Wednesday, July 19, 2006

Hurricane Katrina physician murder charges

Well it's happened. A physician and 2 nurses have been charged with the murder of 4 people at Memorial Hospital in New Orleans during the Hurricane Katrina catastrophe. Probably more indictments will be forthcoming. I cannot of course pass judgment on what happened--either to defend it or outright condemn it--the legal process has to play out, and all I can hope for is justice for all involved. Euthanasia (if that is what this is, which it probably actually isn't...) is morally objectionable to most of us practicing medicine in the US, including palliative medicine, but at this point it's too early to get any clear sense of what actually happened, let alone judge or defend what happened one way or the other, particularly given the extreme circumstances these individuals were acting in.

That said, I'm quite concerned the media coverage of the charges and the public discussion of what happened is going to spill over onto 'regular' end of life care and be full of misrepresentations, half-truths, and gloriously inaccurate and damaging portrayals of end of life symptom management, comfort care, etc. being life- shortening care, and somehow dangerous and ethically suspect.

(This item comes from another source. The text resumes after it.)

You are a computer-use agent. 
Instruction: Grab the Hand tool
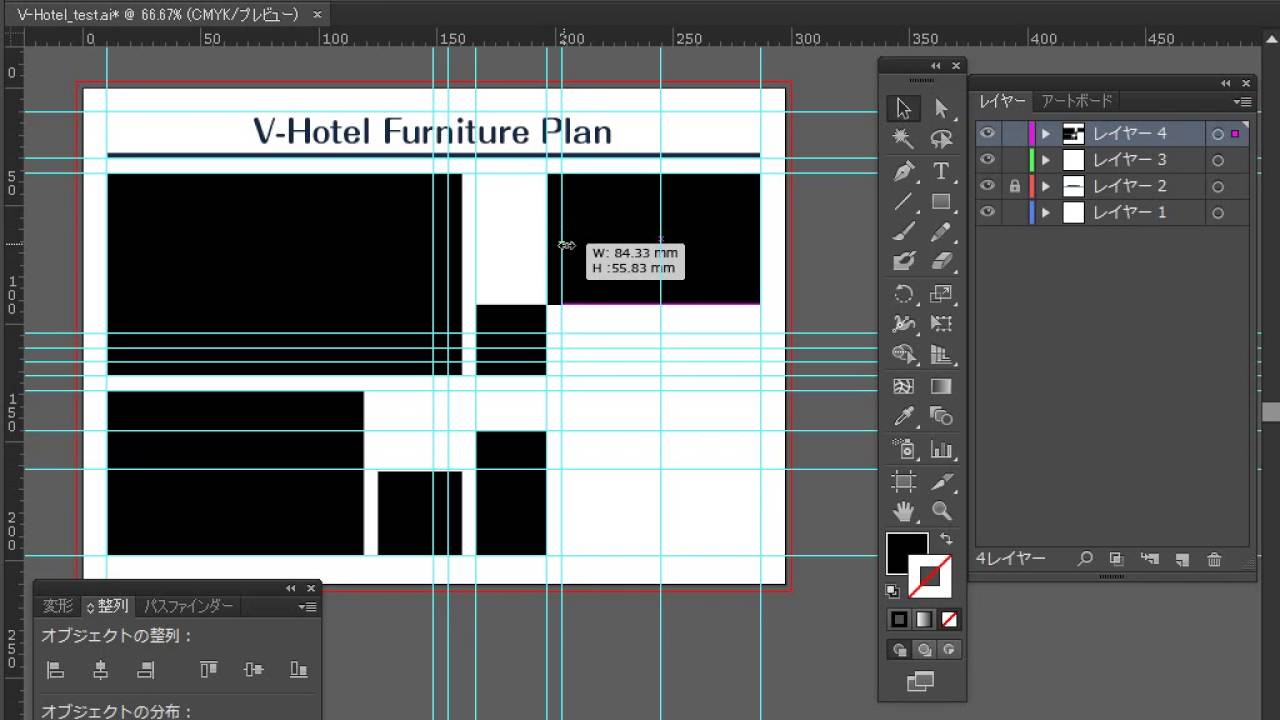tap(903, 512)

Example one, from the breaking story yesterday on
According to the court document, the morphine was paired with midazolam hydrochloride, known by its brand name Versed. Both drugs are central nervous system depressants. Taken together, Foti said, they become "a lethal cocktail that guarantees that you die."

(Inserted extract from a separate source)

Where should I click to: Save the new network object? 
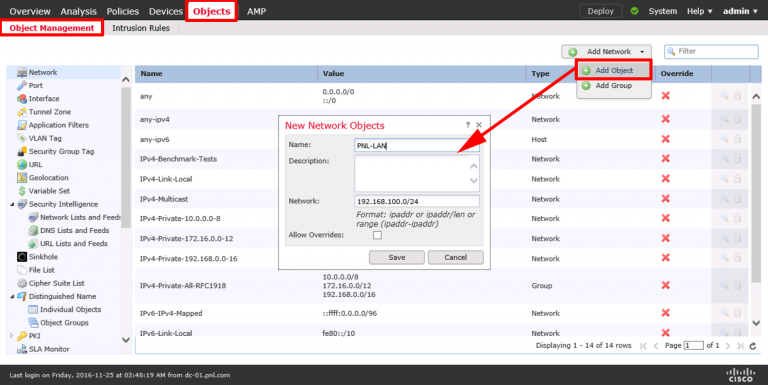click(397, 257)
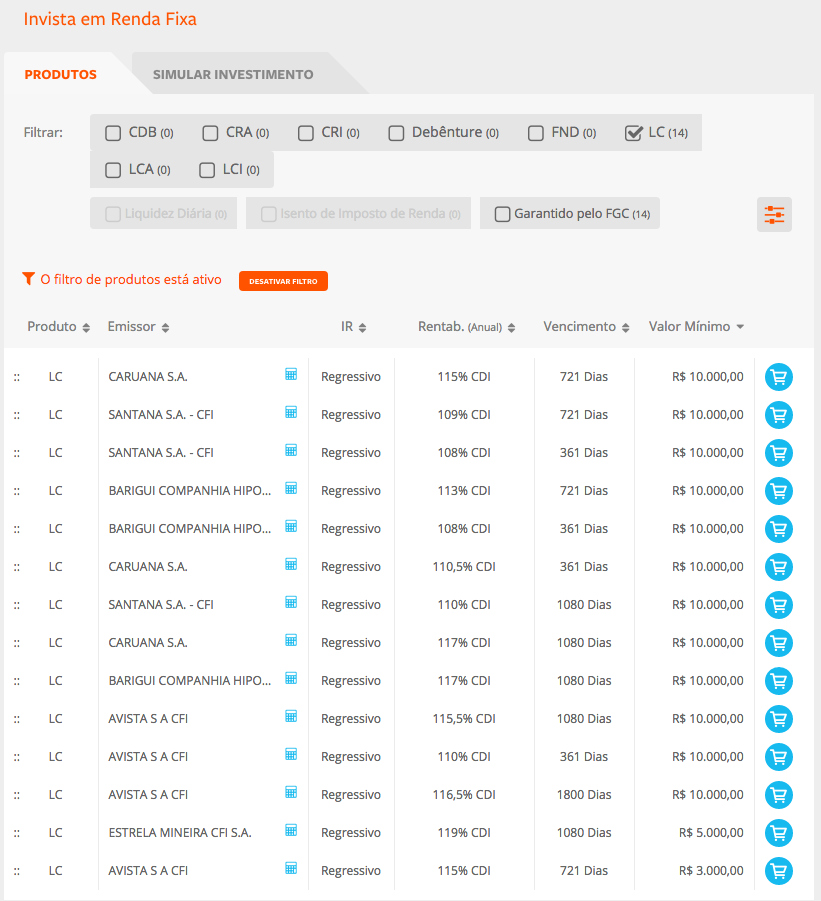Open calculator icon for Estrela Mineira CFI
821x901 pixels.
291,831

(Mr. Foti is the district attorney bringing the murder charges.) One had better inform (the majority?) of ICU survivors in the US that were intubated that they received at some point during their hospital stay a 'lethal cocktail' which should have guaranteed their death.

This same CNN piece at one point seems to differentiate between euthanasia (usually conceived of as a physician deliberately ending a patient's life early at the request of the patient in order to end suffering in the setting of a life-limiting disease) and run-of-the-mill homicide and then later conflates the two. It's going to be a mess.